▶ [SET PROBLEM]: Transcribe the data word for word, from the line containing "Sort by Platform(s) header text" through the end of the data, with both of those included. Leave the pictures out of your answer.

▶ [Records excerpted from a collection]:
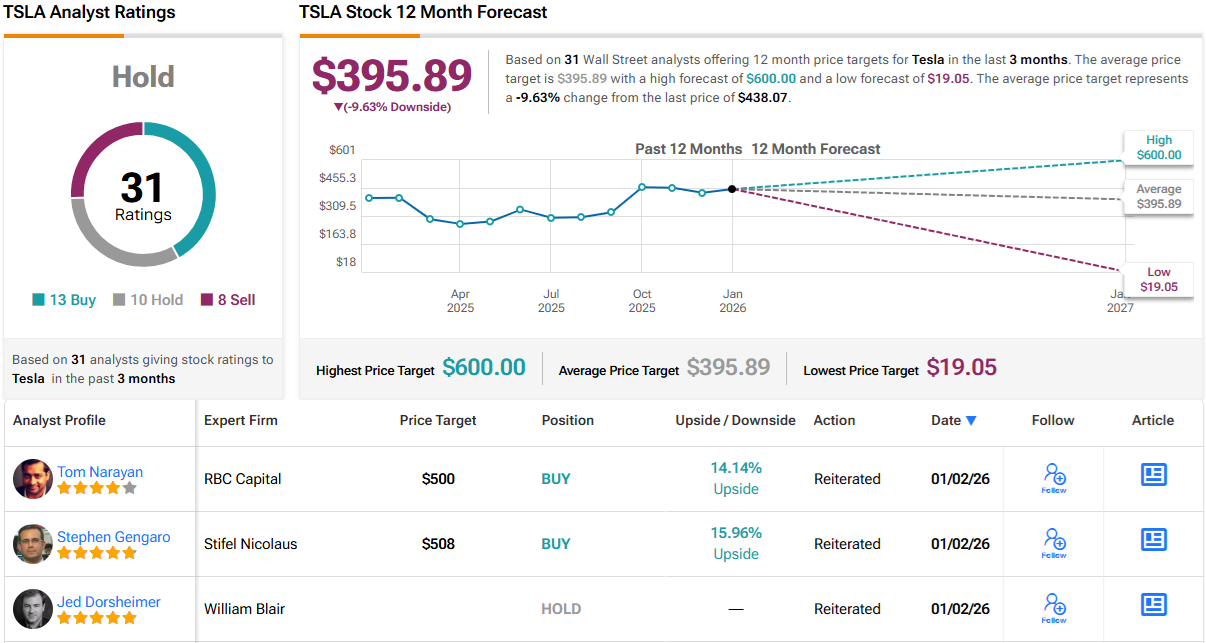Click the Date column sort arrow
The image size is (1206, 643).
pyautogui.click(x=971, y=421)
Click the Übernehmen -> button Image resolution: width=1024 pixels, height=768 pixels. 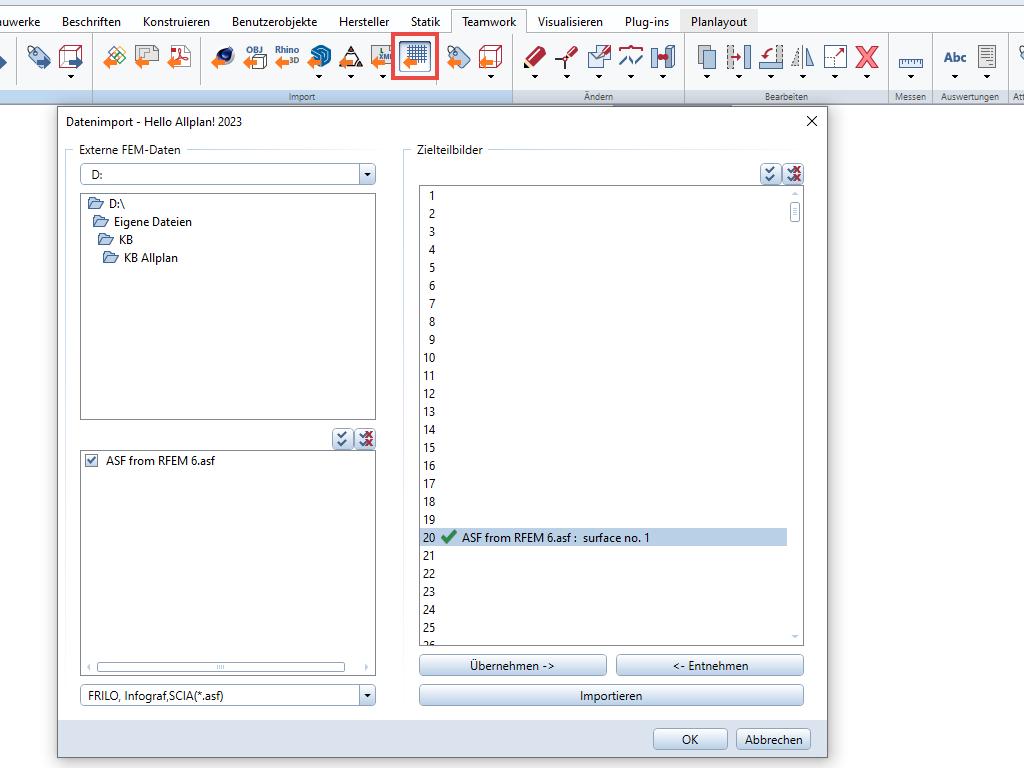pos(512,665)
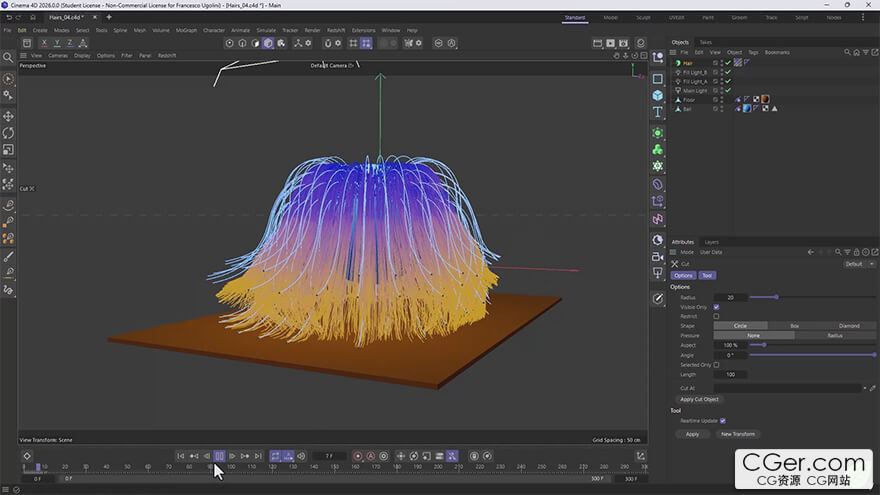Open the MoGraph menu
The width and height of the screenshot is (880, 495).
pos(186,30)
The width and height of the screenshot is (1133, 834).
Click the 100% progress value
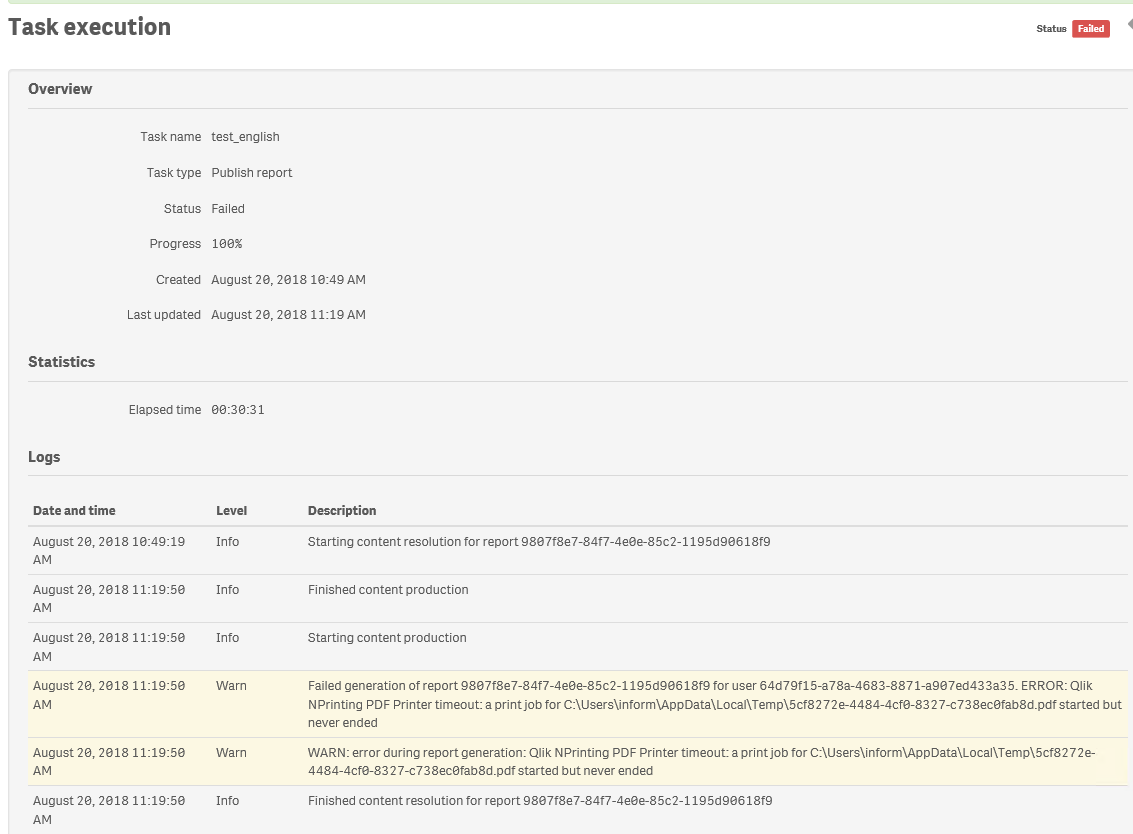click(x=227, y=244)
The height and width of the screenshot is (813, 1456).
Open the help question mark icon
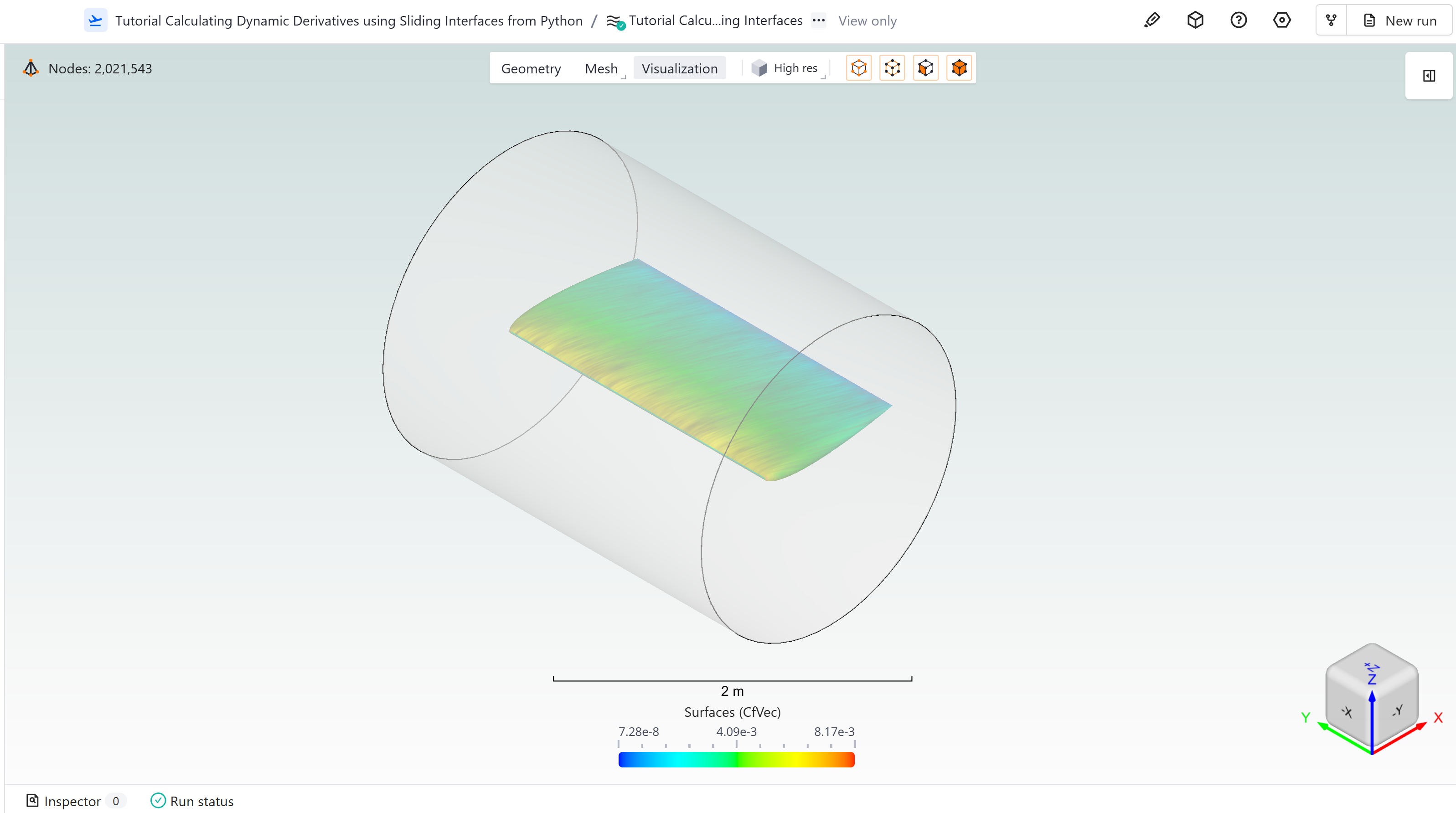coord(1239,21)
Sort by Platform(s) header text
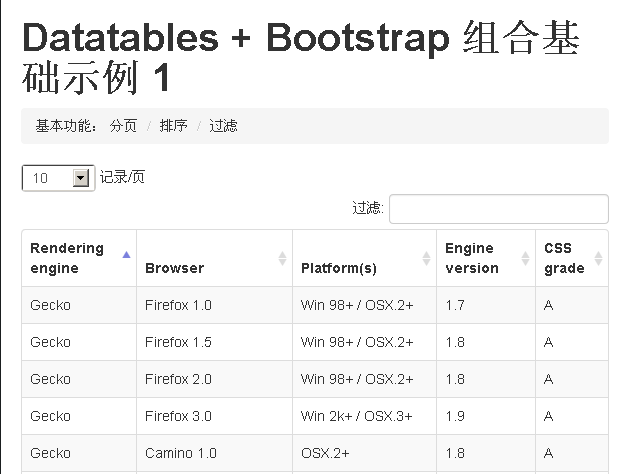This screenshot has width=629, height=474. pyautogui.click(x=339, y=268)
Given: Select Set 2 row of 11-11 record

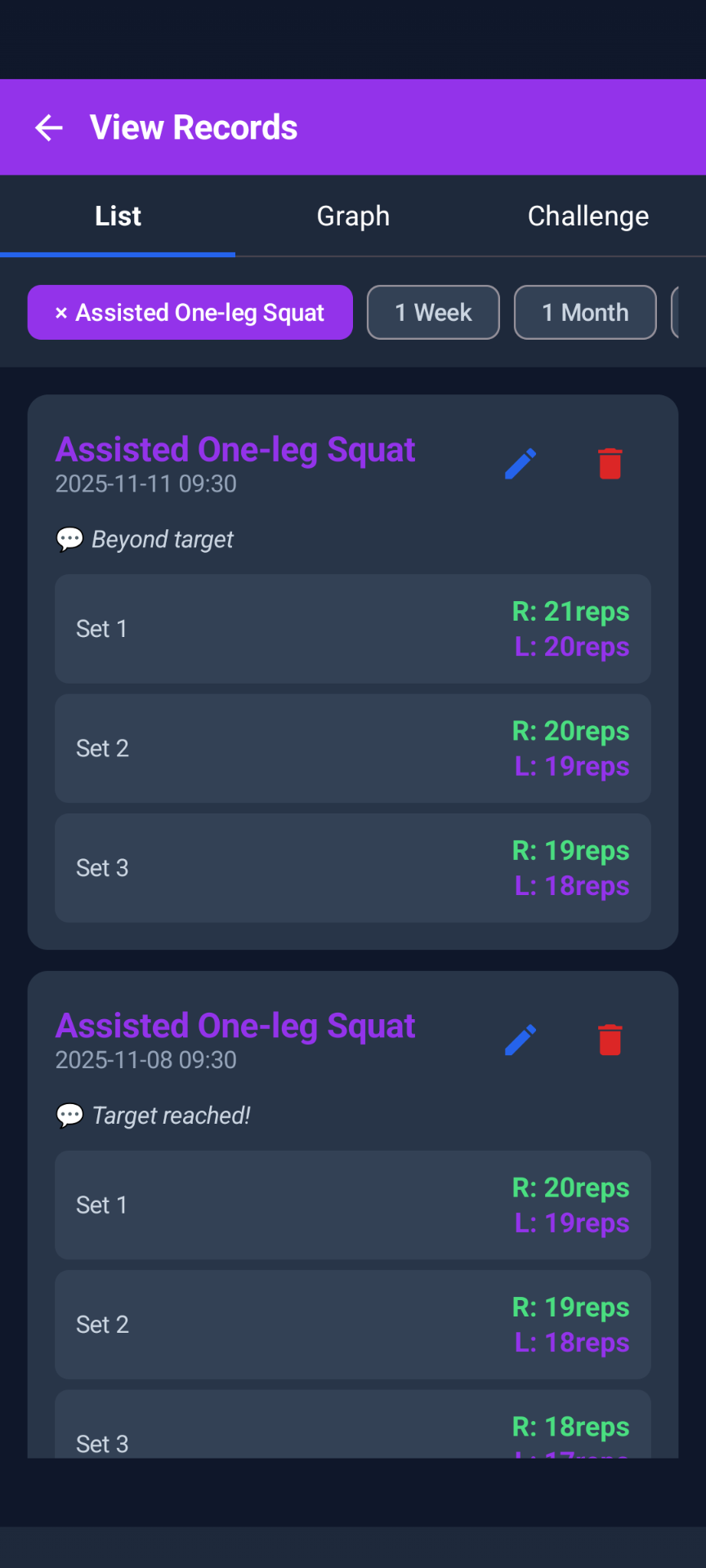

▶ [FINAL ANSWER]:
Sort by Platform(s) header text
This screenshot has width=629, height=474. pyautogui.click(x=339, y=268)
Given: Select Set 2 row of 11-11 record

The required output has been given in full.